Tobacco sentiment analysis; natural language processing; cross-attention fusion; external knowledge

1 Introduction

Sentiment analysis, also known as user opinion mining, involves the assessment and exploration of users’ expressed viewpoints on various subjects [1]. In a highly competitive market, understanding consumer sentiment can provide a competitive edge. A report by Allied Market Research suggests that the global sentiment analysis market was valued at $2.6 billion in 2021 and is projected to reach $10.5 billion by 2031, growing at a Compound Annual Growth Rate (CAGR) of 15.3%1. This growth highlights the increasing reliance on sentiment analysis across various sectors to gain a competitive advantage.

Beyond marketing, sentiment analysis has other values. For instance, applying sentiment analysis to the tobacco industry is beneficial for public health and policy making. The World Health Organization (WHO) reports that tobacco kills more than 8 million people each year, with over 7 million of those resulting from direct tobacco use2. Effective sentiment analysis can help policymakers understand public perception and the impact of tobacco control policies, potentially leading to more effective public health initiatives.

Overall, this research on sentiment analysis on the tobacco market aims to understand the attitudes of user groups towards specific events or matters, which holds great significance for policy-making, public sentiment monitoring, and product upgrading. Mainstream sentiment analysis tasks [2–4] predominantly rely on publicly available English datasets, such as the SemEval-2014 series and the social media platform Twitter. Due to the severe restrictions on publicity in the tobacco industry, conventional datasets fall short of meeting the specific needs of the tobacco industry, and further analysis based on specific datasets and advanced technical are needed to promote the beneficial development of the tobacco industry and related public policy-making.

-*-

EXERCISE INSTRUCTIONS:
A. According to the tobacco sentiment analysis introduction, what was the global sentiment analysis market valued at in 2021?
B. Transcribe the passage of the tobacco sentiment analysis introduction between "Tobacco sentiment analysis;" and "a competitive advantage.", inclusive.

RECORDS SHOWN:
-*-

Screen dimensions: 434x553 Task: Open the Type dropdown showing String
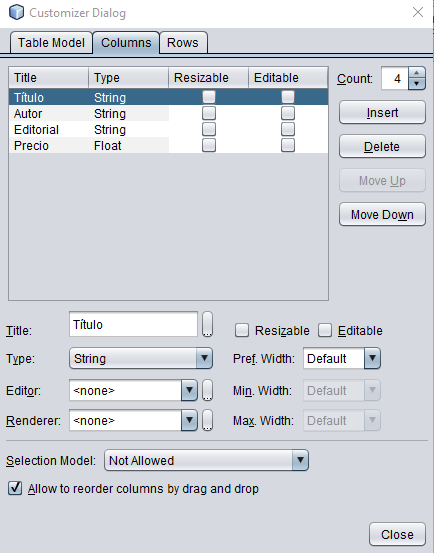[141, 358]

-*-

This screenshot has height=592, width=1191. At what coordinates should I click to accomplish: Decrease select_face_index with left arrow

-*-

RESPONSES TO THE EXERCISE:
A. $2.6 billion

B.
Tobacco sentiment analysis; natural language processing; cross-attention fusion; external knowledge

1 Introduction

Sentiment analysis, also known as user opinion mining, involves the assessment and exploration of users’ expressed viewpoints on various subjects [1]. In a highly competitive market, understanding consumer sentiment can provide a competitive edge. A report by Allied Market Research suggests that the global sentiment analysis market was valued at $2.6 billion in 2021 and is projected to reach $10.5 billion by 2031, growing at a Compound Annual Growth Rate (CAGR) of 15.3%1. This growth highlights the increasing reliance on sentiment analysis across various sectors to gain a competitive advantage.